Synonym: Iron Storage Disease. Hemochromatosis and siderosis have been used to describe the presence of stainable iron in the cells. This disorder manifests when the iron body supply exceed the normal stores of 0.2 to 2.0 grams. When the body storage level increases to 4.0 grams or more, then the conditions of hemochromatosis exists. Values of 15 to 40 grams have been reported. The reticuloendothelial cells seem to tolerate the elevated intracellular levels whereas such levels are toxic to parenchymal cells. The presence of excess iron can initiate fibrotic formation, cause functional insufficiency of organs, and otherwise damage cells.
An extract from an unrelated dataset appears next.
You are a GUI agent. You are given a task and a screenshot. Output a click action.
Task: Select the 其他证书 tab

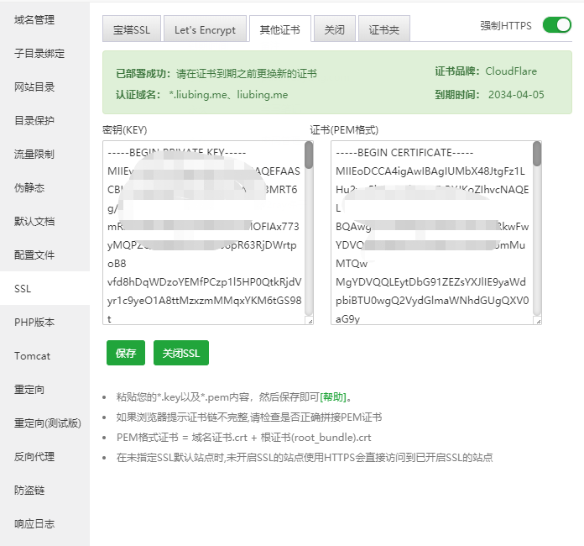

This is a progressive disorder that can lead to organ failure.
When excess iron forms deposits in hemochromatosis, it forms insoluble granular aggregates with a golden brown color. These aggregates are known as hemosiderin. The most common symptom is hepatomegaly.
The following lab criteria generally is determinate in diagnosing this disorder:
-  serum ferritin is increased [N = 20 to 200 μg/dL]
-  serum iron is increased [N = 60 to 160 μg/dL]
-  TIBC will be normal or low [N = 250 to 350 µg/dL]
-  Liver biopsy is an option. It is considered to be a procedure to be avoided.
-  Bone marrow is characterized by large deposits of hemosiderin.
-  Percent transferrin saturation is elevated. [N = 22 to 46%]
-  Urinary iron is increased [N = 0 to 2 µg/24 hours]
This is not an anemic condition unless there is some complicating condition, in which case will constitute acquired hemochromatosis. There are two forms of hemochromatosis: acquired and hereditary. If hereditary, there is aberrant iron metabolism with abnormal iron deposits which can occasionally cause a bronze skin appearance. If a patient presents with an unexplained [a] hepatomegaly, [b] skin pigmentation, [c] diabetes mellitus, [d] arthritis, [e] testicular atrophy, and/or [f] liver and cardiac impairment; then hemochromatosis should be ruled out.